Well, the Greens simply intend to tax billionaires and mega-corporations. UAP is saying something else altogether. Basically, they want to introduce a 15% export license on the export of all Australian iron ore. This represents a shift in Palmer’s approach, who was in previous elections against all mining taxes. 

But an economic assessment of this policy concluded that it’s a strangely myopic one, limited only to profiting from iron ore and based on the assumption that iron ore prices will never crash.

So it’s not a sustainable policy for revenue-raising, even if you accept that mining represents our economic future. 

(Mining represents the beginning of the end for our planet and it needs to be shut down immediately, not made more lucrative.)

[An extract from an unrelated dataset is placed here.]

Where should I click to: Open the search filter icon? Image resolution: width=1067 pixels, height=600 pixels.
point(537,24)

If the UAP’s free education policy isn’t actually costed properly, it’s probably better considered in light of ideological changes that have transformed the conspiracist far-right. This political formation has made a raft of moves that appear left-wing but really aren’t. 

Another example: over the course of the pandemic we have seen fake unions flourish. They solely organise around anti-vax campaigns, as Queensland’s Red Union has done, offering little of the actual bargaining power of real workers’ unions and all of the ability to harvest collectivist will into hyper-partisan, individualist causes. Red Union’s run by a conspiracist anti-vaxxer with Coalition connections.

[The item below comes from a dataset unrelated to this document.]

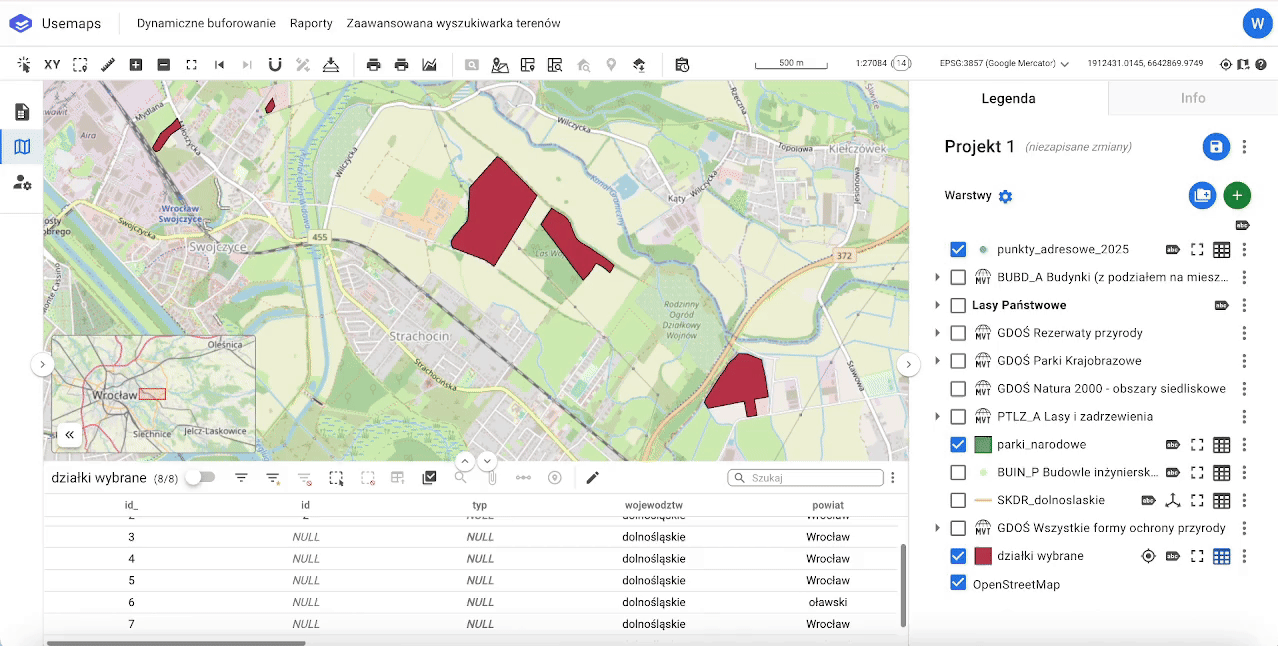1278x646 pixels.
Task: Open Warstwy layers settings gear
Action: tap(1006, 196)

Red Union and associated anti-lockdown, anti-vax activist groups were spotted showing up at May Day events around Australia last weekend, forcing real unions to force them to the back of marches and denounce them. An organiser tells me that conspiracists were genuinely taken aback at their rejection from one May Day rally. It was news to them that they weren’t really unionists.

Parties like the UAP are entertaining a growing appetite for working-class solidarity and socialist reform among a base that doesn’t have the political language to realise what it’s asking for. The conspiracist far-right tells itself increasingly "black pilled" doomsday prophecies. Some of the only respites can come in the form of a counterbalancing hope: that is, radically socialist policy fantasies. 

Consider the QAnon fervour over "NESARA/GESARA". This is a fantasy scenario in which saviour Donald Trump is just about to wipe all debt in one fell swoop. A later addendum to this fantasy foretells that Trump would also deliver a welfare card for all true patriots, to take care of all their living expenses.

In short: debt erasure and a universal basic income. Pretty radical progressive policy stuff, outright socialist, if not even more radical. But the far-right proponents of these narratives don’t realise which way their dreams lean politically.

American QAnon adherents hope they’ll be saved by the radical far-left policy of a far-right ex-President because they are being crushed by economic hardship. They hope to be rescued. Theirs is a frustrated working-class desire to escape late capitalism; a shapeless dream, retarded by a drip-feed of bullshit distractions fed to them by conspiracists.

It’s a similar situation here. UAP billboards read like the political equivalent of tossing out handfuls of candy near a playground. 

Garish billboards promise the impossible, and according to economists, the completely irresponsible:

"Home loans capped at three per cent."

They actually can’t force private banks to adopt this policy. Not unless they nationalise the banking system. (More socialism.) Or if they pour Reserve Bank funding into private banks to artificially cap the home loan rate, which would lead to hyperinflation.

It’s not possible. It just sounds good to desperate people. It’s unbearably cynical.

But that’s to be expected for a party that’s accepted the "standard" of telling conspiracists whatever they want to hear in exchange for their attention. A conspiracist isn’t hoping to hear the finer details. They’re hungry for a dream outcome. They need never realise that their dream actually looks a lot like socialism.  They’ve never had that explained to him.

If only someone could cut through and inform them that a far more fleshed-out version of their dream policy platform is being offered by the Greens.